Examples of forms having these functional groups include chemical bonding and physical bonding states. A chemical bond may be such as a covalent bond. A covalent bond includes a CC bond, a C=N bond, a bond via a pyrrole ring, and the like. A chemically bonding substance may be a polymer or a monomer having a small molecular weight.
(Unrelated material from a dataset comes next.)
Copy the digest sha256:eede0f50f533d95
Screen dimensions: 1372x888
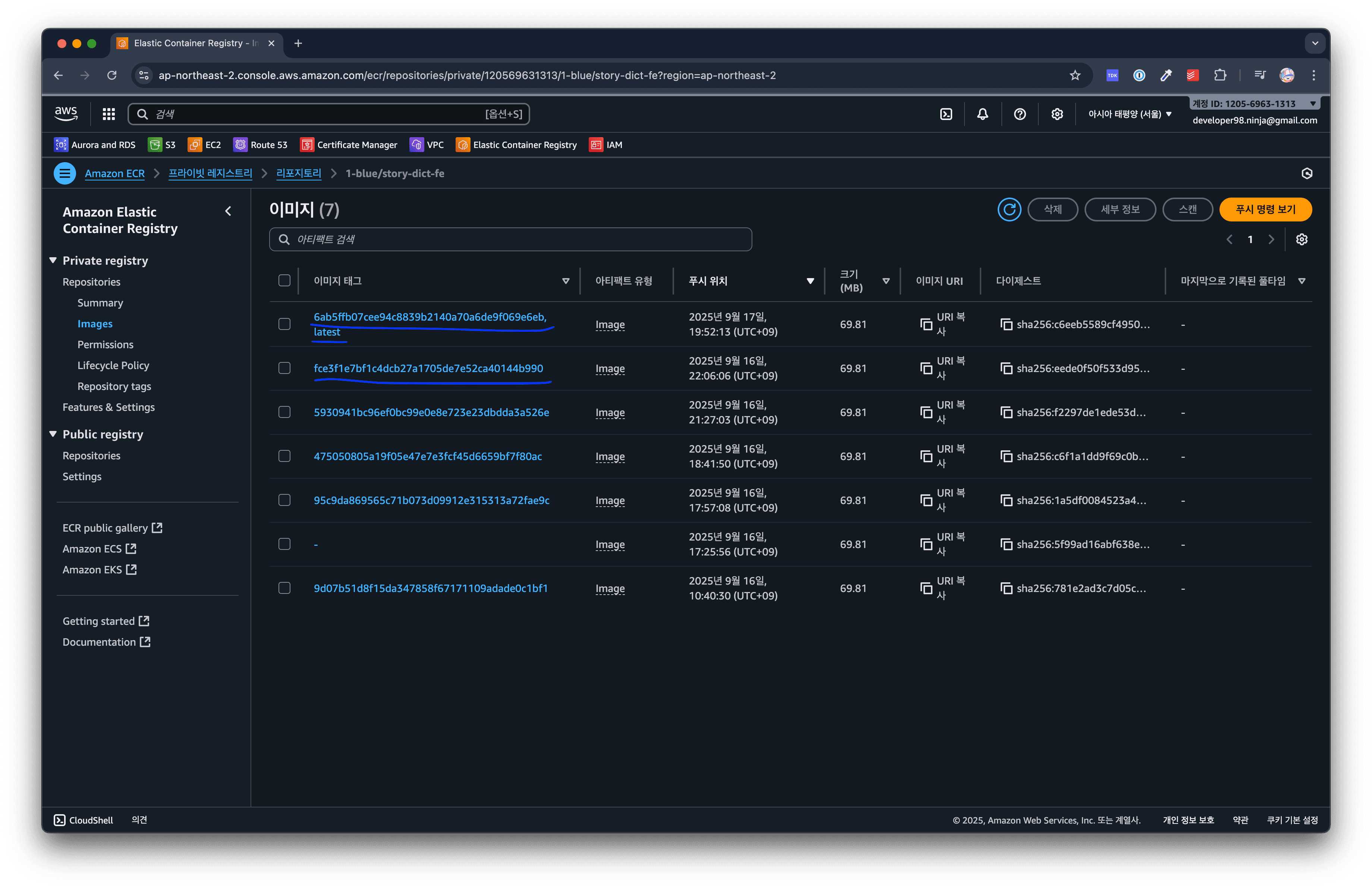[1006, 369]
On the other hand, the physically bonded state includes states such as adsorption and adhesion in which intermolecular forces such as hydrogen bonding, van der Waals force, electrostatic attraction, and hydrophobic interaction are bonded without chemical bonding. be done.
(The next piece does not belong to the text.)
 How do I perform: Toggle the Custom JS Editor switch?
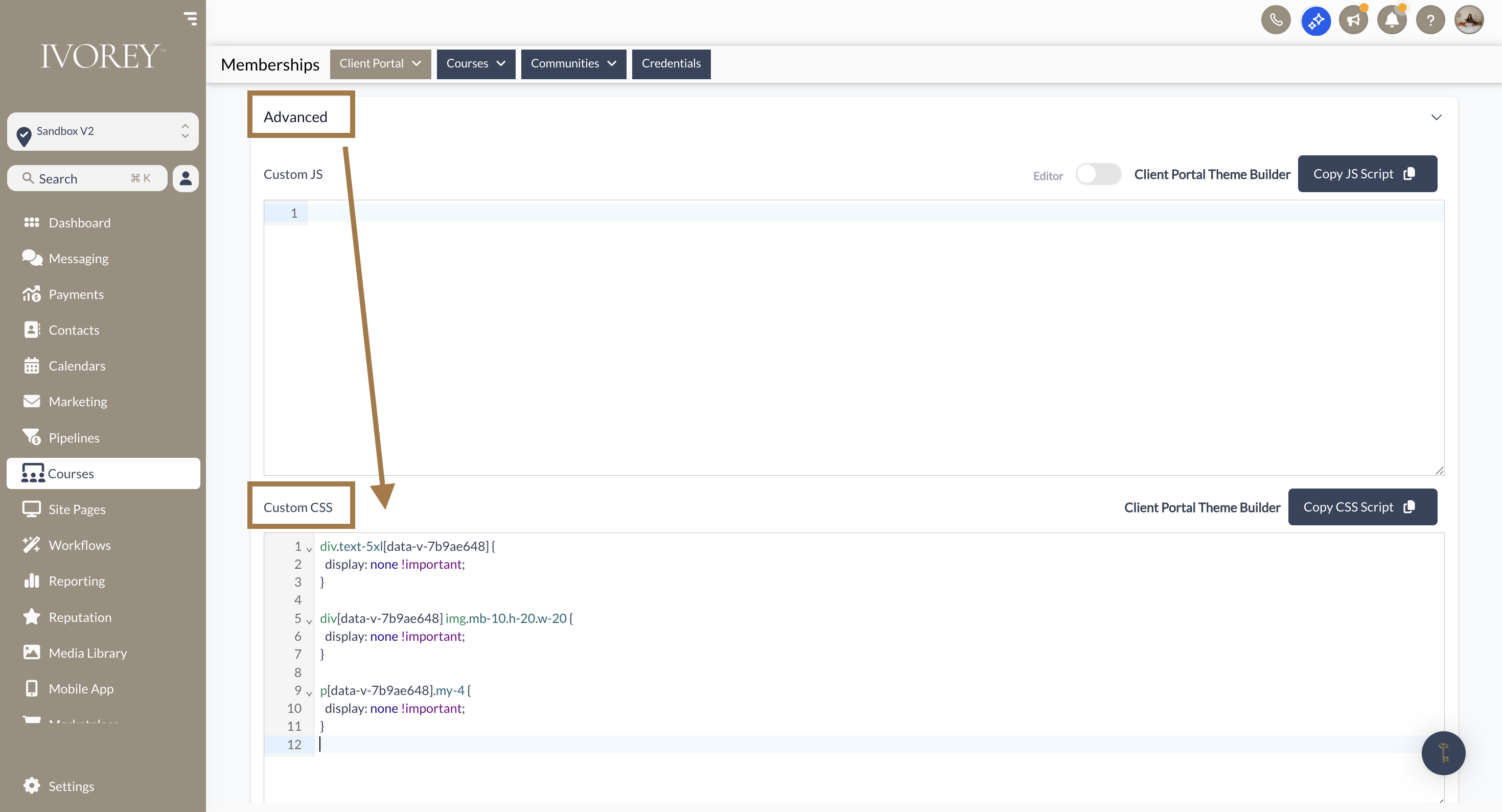(x=1097, y=174)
Polymers for imparting negative zeta potential include polystyrenesulfonic acid, sodium polystyrenesulfonate, polyvinylsulfonic acid, sodium polyvinylsulfonate, poly(meth)acrylic acid, sodium poly(meth)acrylate, anionic polyacrylamide , poly(2-acrylamido-2-methyl group propanesulfonic acid), poly(2-acrylamido-2-methyl group sodium propanesulfonate), carboxymethylcellulose, anionized polyvinyl alcohol, polyvinyl phosphonic acid and the like.

(2) From the viewpoint of imparting negative zeta, the porous membrane may be attached or coated with a polymer having a negative zeta potential. As described above, polymers having a negative zeta potential include polystyrenesulfonic acid, polystyrenesulfonic acid, sodium polystyrenesulfonate, polyvinylsulfonic acid, sodium polyvinylsulfonate, poly(meth)acrylic acid, and sodium poly(meth)acrylate. , anionic polyacrylamide, poly(2-acrylamide-2-methyl group propanesulfonic acid), poly(2-acrylamido-2-methyl group sodium propanesulfonate), carboxymethylcellulose, anionized polyvinyl alcohol, polyvinyl phosphonic acid, etc. mentioned. Further, the polymer or the acid salt of the polymer may be a copolymer with another polymer.

(3) From the viewpoint of imparting a negative zeta potential to the porous membrane, when at least one hydrogen atom of the polymer constituting the porous membrane is replaced with another group, examples of the replacement method include electron beams, gamma rays, A method of generating radicals by irradiation with plasma or the like and then adding a reactive monomer having a functional group that exhibits a desired function can be mentioned.
Examples of reactive monomers include sulfonic acid groups, sulfonic acid ester groups, carboxylic acid groups, carboxylic acid ester groups, phosphoric acid groups, phosphoric acid ester groups, acrylic acid containing hydroxyl groups, methacrylic acid, vinyl sulfonic acid derivatives, and the like. is mentioned. More specific examples include acrylic acid, methacrylic acid, vinylsulfonic acid, styrenesulfonic acid and sodium salts thereof, 2-acrylamido-2-methylpropanesulfonic acid, 2-methacrylamido-2-methylpropanesulfonic acid , 2-acrylamido-2-methylpropanecarboxylic acid, 2-methacrylamido-2-methylpropanecarboxylic acid, and the like.

<Size exclusion filter>
In the fine particle removing apparatus of the present invention, a size exclusion filter having a size exclusion membrane may be provided in series after the positively charged membrane module 4A and the negatively charged membrane module 4B.
The size exclusion membrane is a porous membrane that does not intentionally introduce the anionic or cationic functional group described above, or a porous membrane that is not intentionally modified to have chargeability, and has a predetermined particle size. The object is to eliminate the fine particles described above.
If the membrane material itself has an electric charge, it is included in the size exclusion membrane.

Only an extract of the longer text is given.